Securing chemical weapons may pose challenge
Spread far and wide across Syria, the chemical weapons complex of the fractured state includes factories, bunkers, storage depots and thousands of munitions, all of which would have to be inspected and secured under a diplomatic initiative that President Barack Obama says he is willing to explore.
But monitoring and securing unconventional weapons have proved challenging in places like Iraq, North Korea and Iran — even in peacetime. Syria is bound up in the third year of a bloody civil war, with many of the facilities squarely in battlefields. ‘Deceptively attractive’
“I’m very concerned about the fine print,” said Amy E. Smithson, an expert on chemical weapons at the Monterey Institute of International Studies in California. “It’s a gargantuan task for the inspectors to mothball production, install padlocks, inventory the bulk agent as well as the munitions. Then a lot of it has to be destroyed — in a war zone.”
“What I’m saying is, ‘Beware of this deal,’” Smithson added. “It’s deceptively attractive.”
As difficult as it may be to reach a diplomatic solution to head off a U.S. strike on Syria, the details of enforcement are themselves complex and uncertain, people with experience monitoring weapons facilities said. Syria would first have to provide specifics about all aspects of its chemical weapons program.

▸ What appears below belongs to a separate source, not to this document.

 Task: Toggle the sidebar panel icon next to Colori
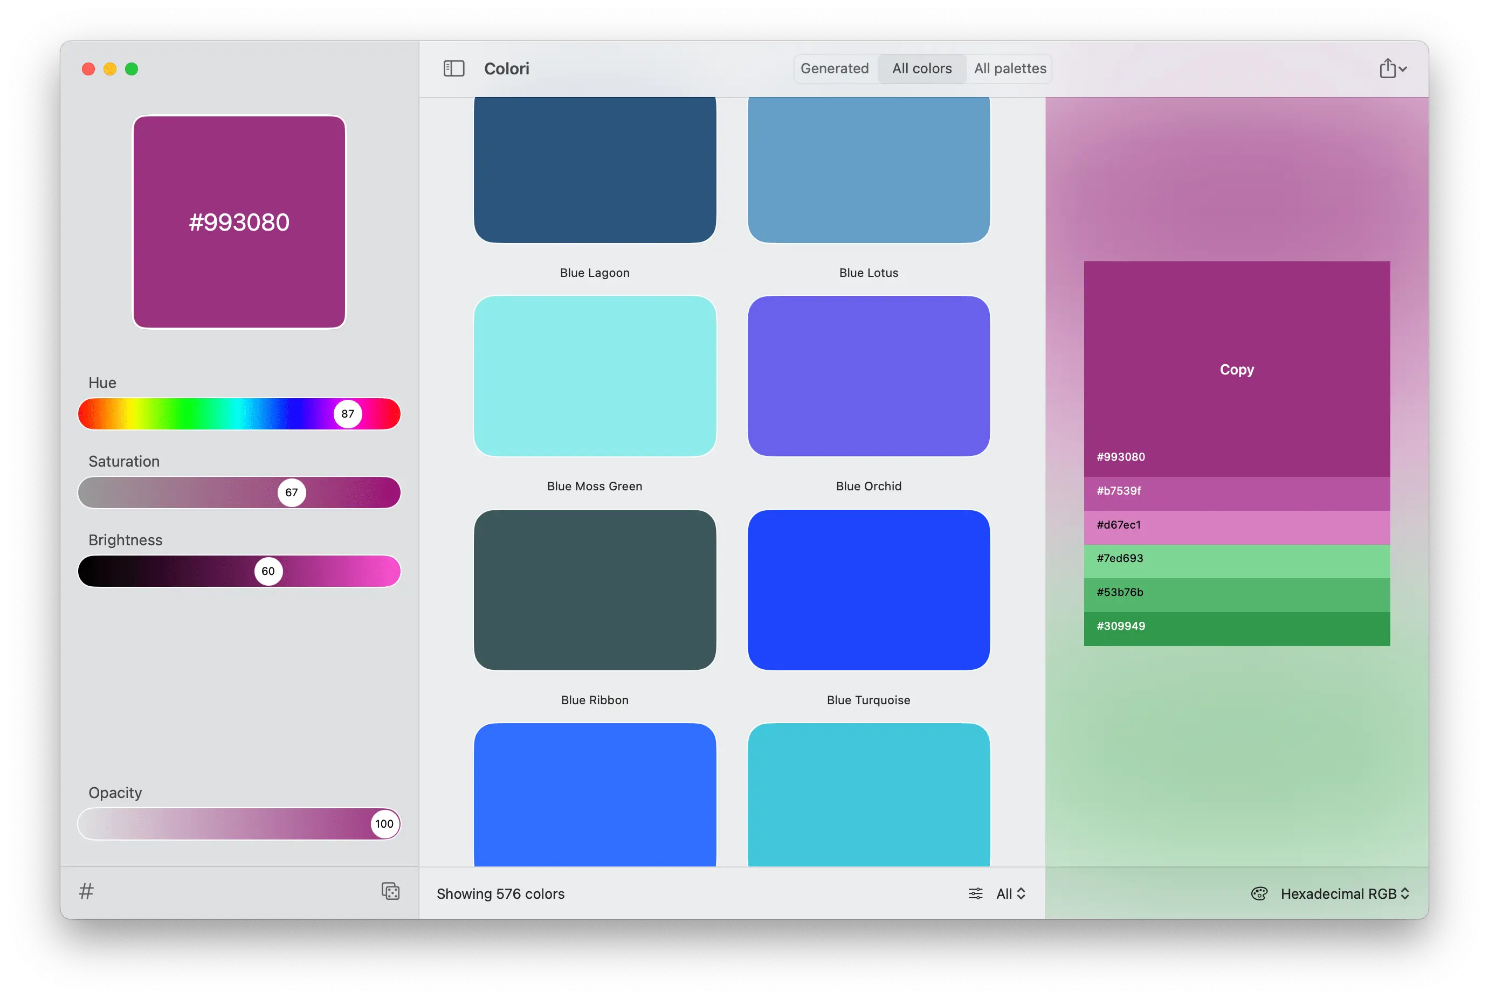[x=454, y=68]
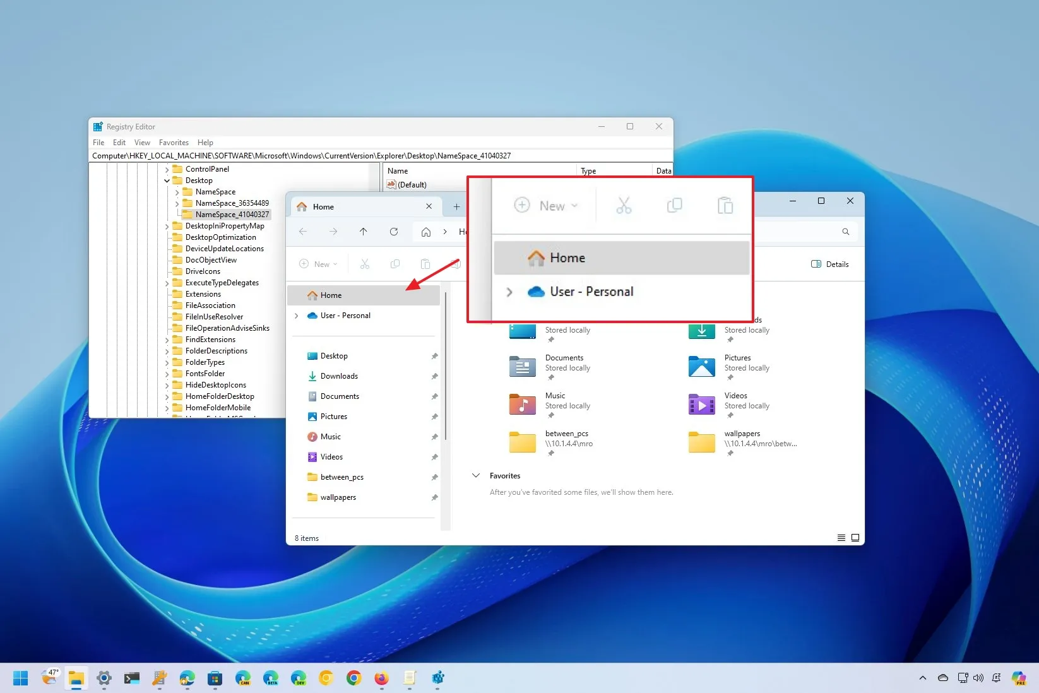Unpin wallpapers from the sidebar
Viewport: 1039px width, 693px height.
pos(434,497)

But even that step would require negotiation to determine exactly what should be declared and whether certain systems would be covered, because many delivery systems for chemical weapons — including artillery, mortars and multiple-rocket launchers — can also fire conventional weapons.
Then, experts said, large numbers of foreign troops would almost certainly be needed to safeguard inspectors working in the midst of the civil war.

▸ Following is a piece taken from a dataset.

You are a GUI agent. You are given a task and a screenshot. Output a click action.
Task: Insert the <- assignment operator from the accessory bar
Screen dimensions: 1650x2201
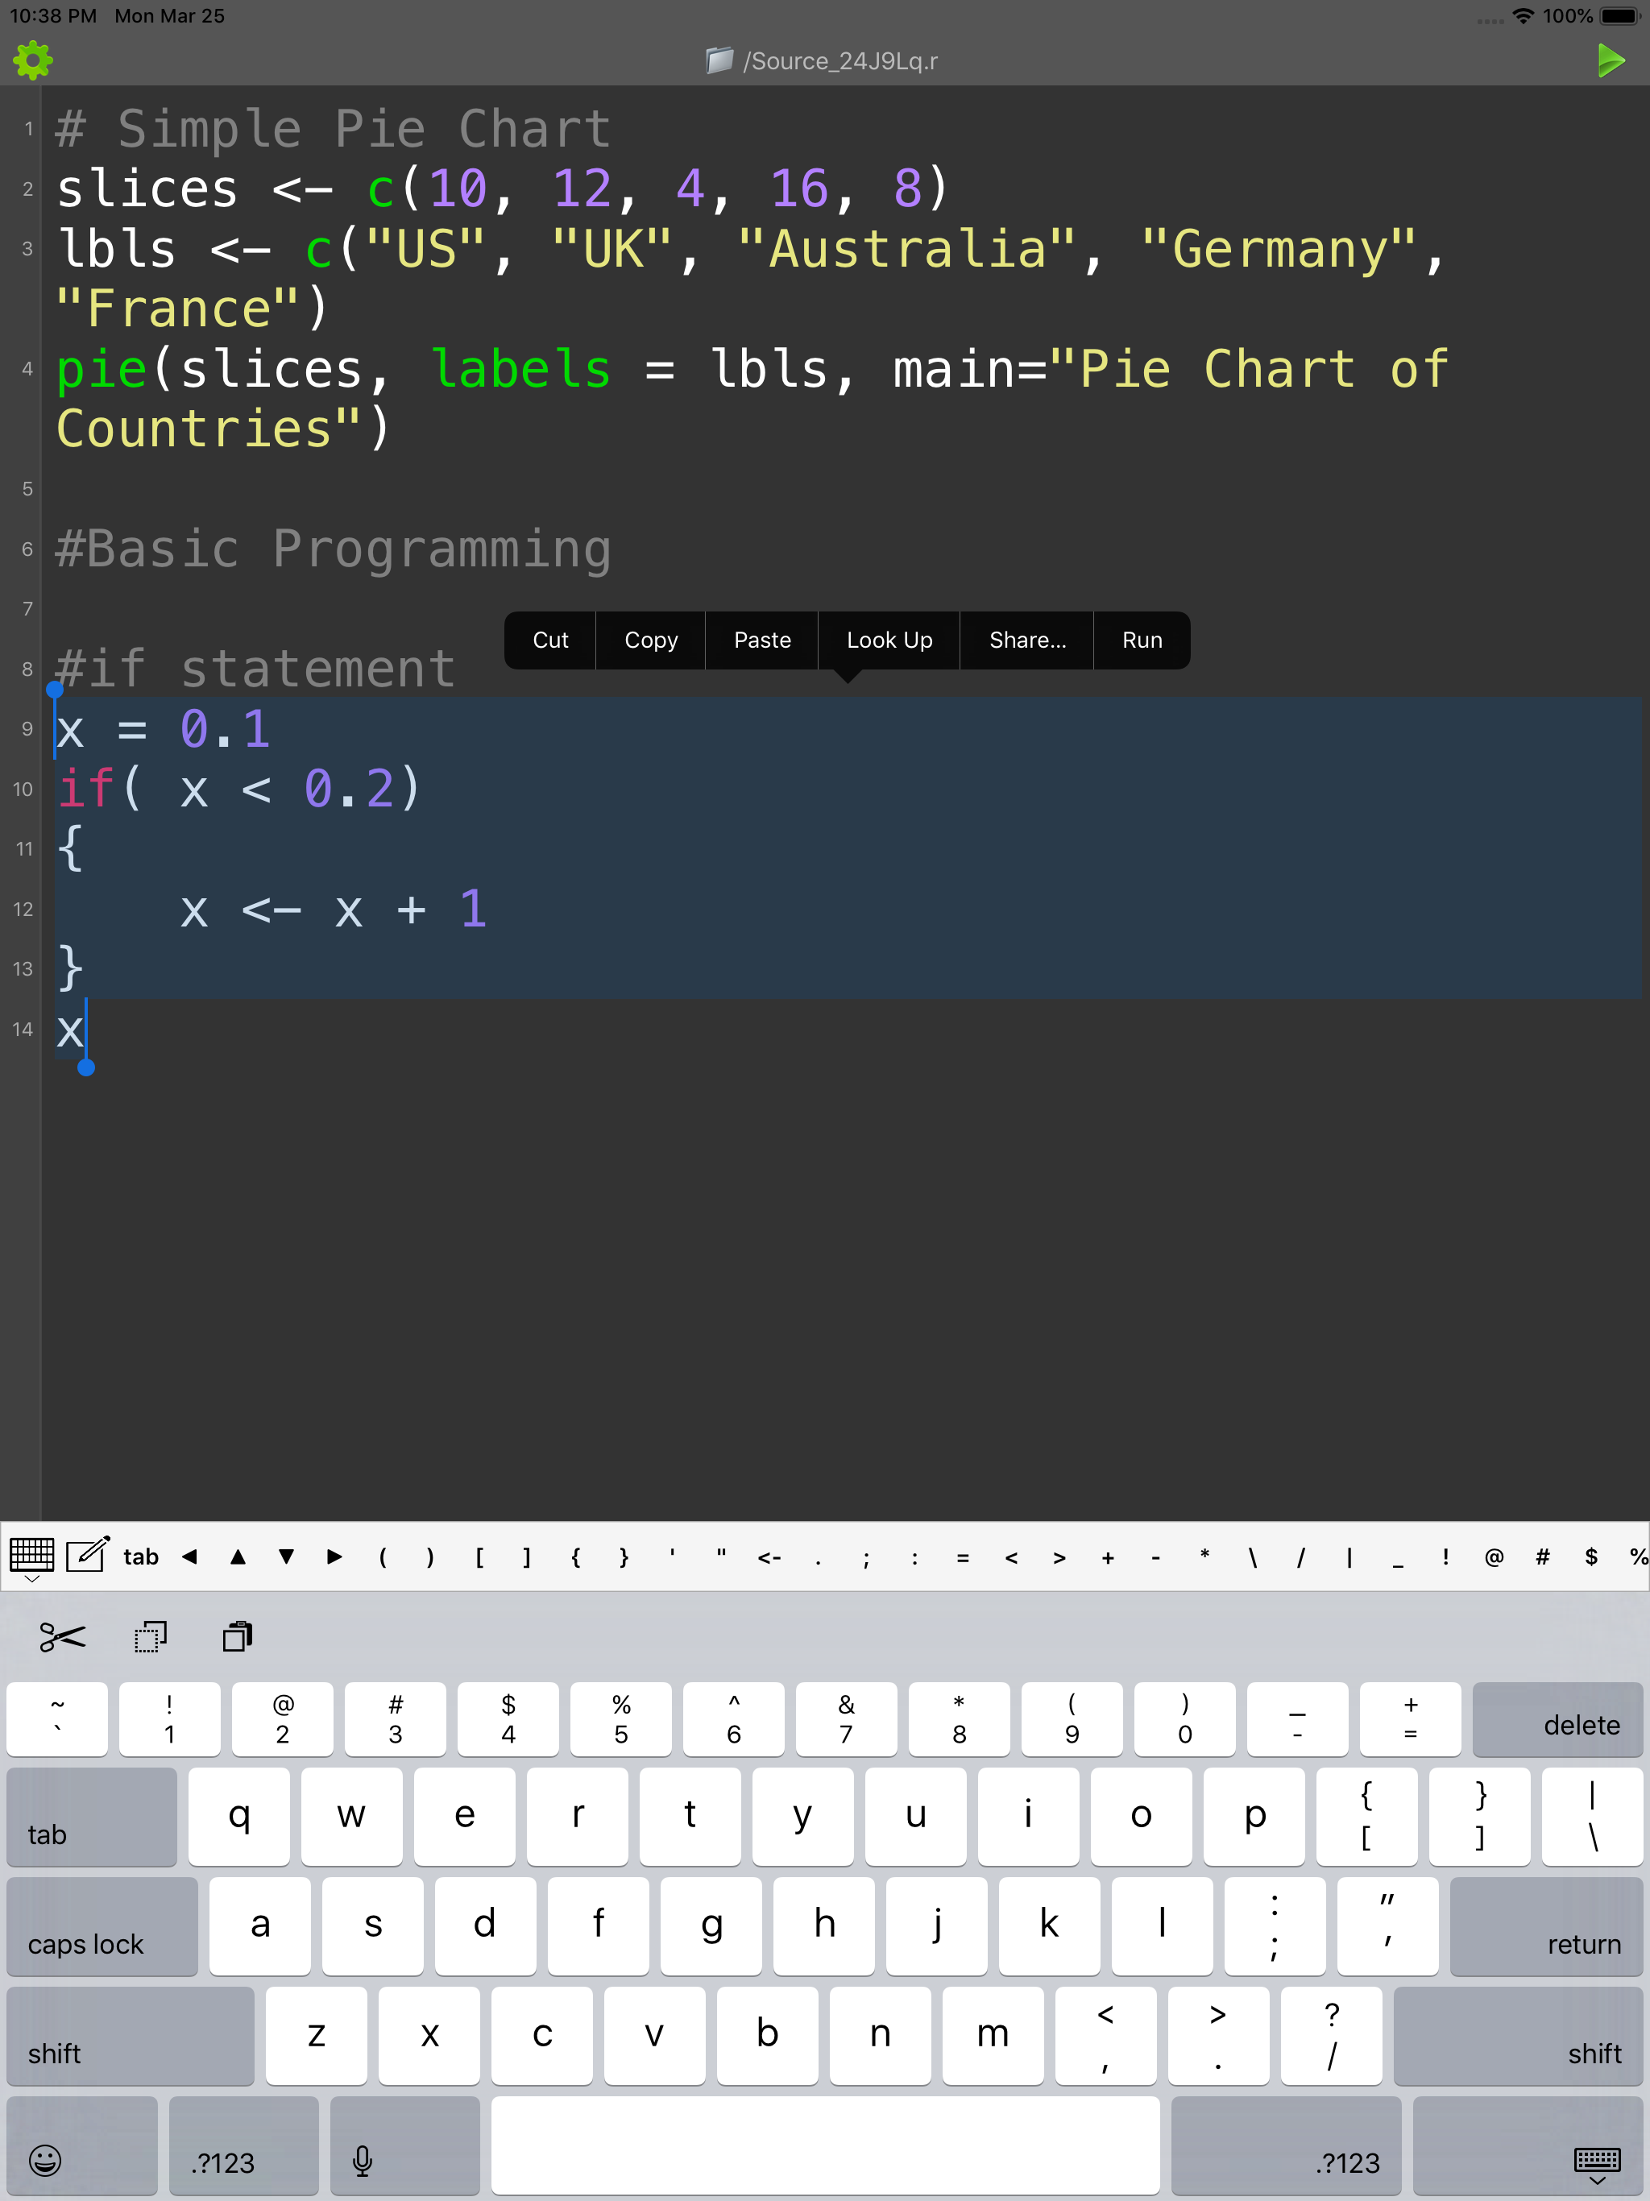pos(769,1557)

“We’re talking boots on the ground,” said one former U.N. weapons inspector from Iraq, who spoke on the condition of anonymity because he still works in the field on contracts and did not want to hurt his chances of future employment. “We’re not talking about just putting someone at the gate. You have to have layers of security.” Resources, time
Destruction and deactivation of those weapons could then take years.
Specialists in ordnance disposal and demilitarization say any effort to account for Syria’s chemical weapons would require huge investments of resources and time, and the likely assumption of battlefield risk. The United Nations already has 110 chemical inspectors stretched thin around the globe, and their ranks would have to swell.
Stephen Johnson, a former U.N. weapons inspector who is now a forensic expert at Cranfield University at Shrivenham in Britain, said in an interview: “After more than 20 years in Iraq, the job still isn’t finished. Syria could be worse.”